Your job is to return each record exactly, minus any pictures.

------ Data in this exercise

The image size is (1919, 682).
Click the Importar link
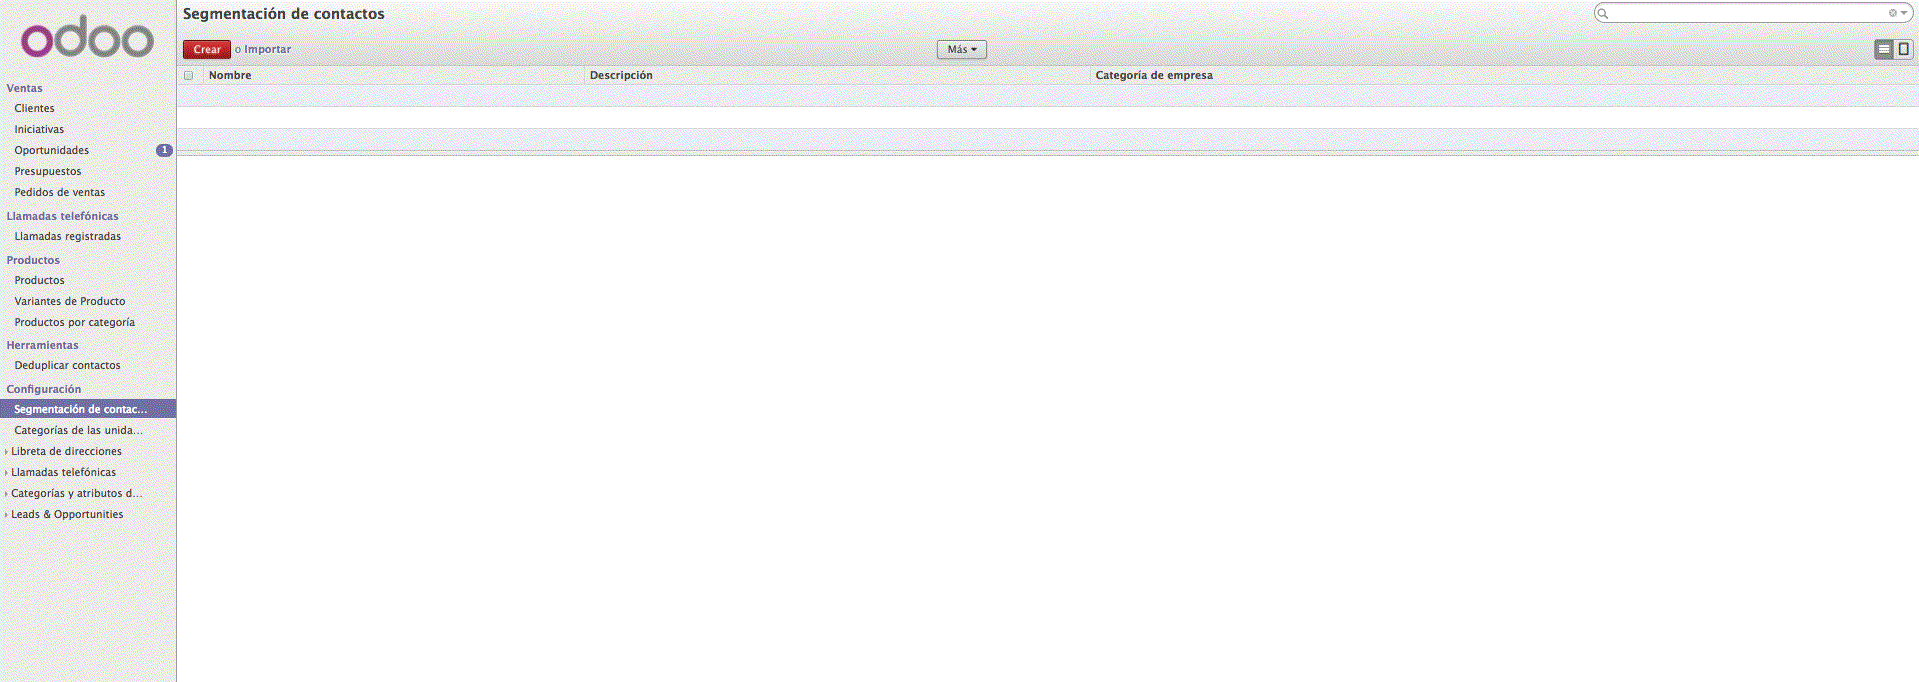tap(268, 49)
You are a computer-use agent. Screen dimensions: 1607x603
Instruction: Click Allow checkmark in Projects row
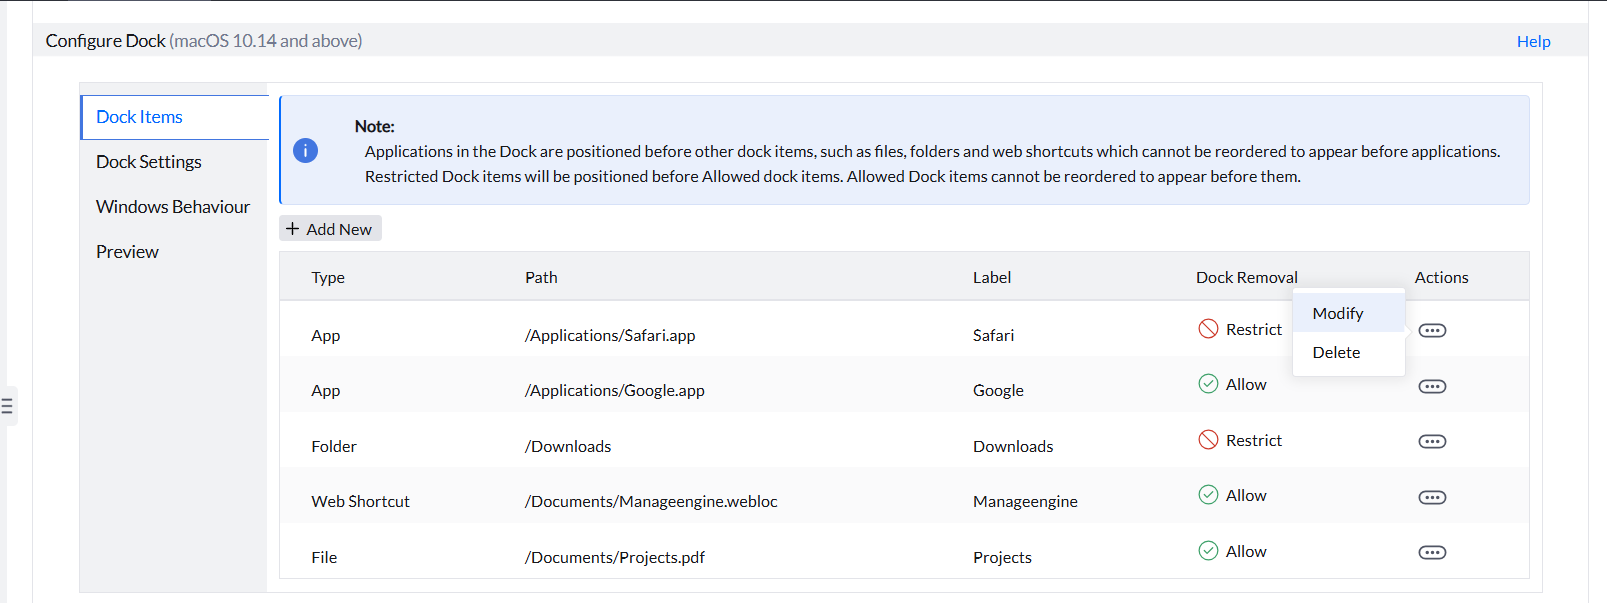click(1208, 551)
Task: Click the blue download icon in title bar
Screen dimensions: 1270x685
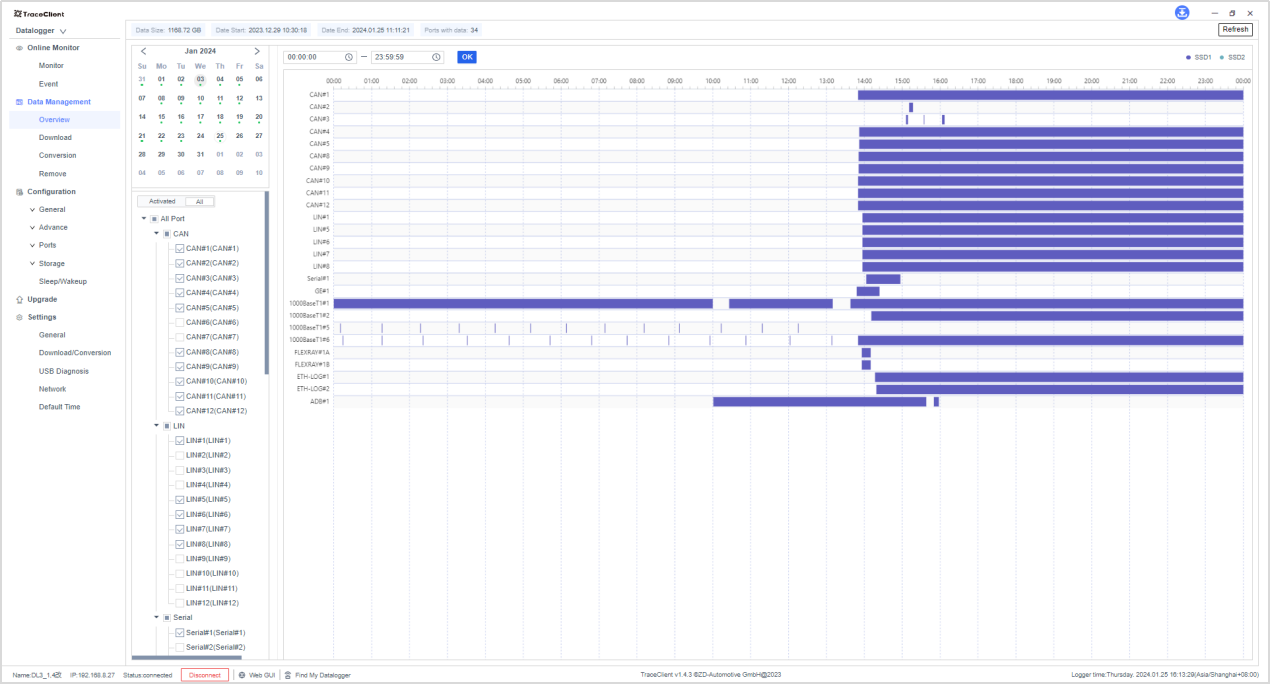Action: (x=1182, y=12)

------------

Task response →
The image size is (1919, 682).
Click the Importar link
tap(268, 49)
You are a computer-use agent. Screen dimensions: 1607x603
Instruction: Click Allow checkmark in Projects row
click(1208, 551)
Task: Click the blue download icon in title bar
Screen dimensions: 1270x685
Action: (x=1182, y=12)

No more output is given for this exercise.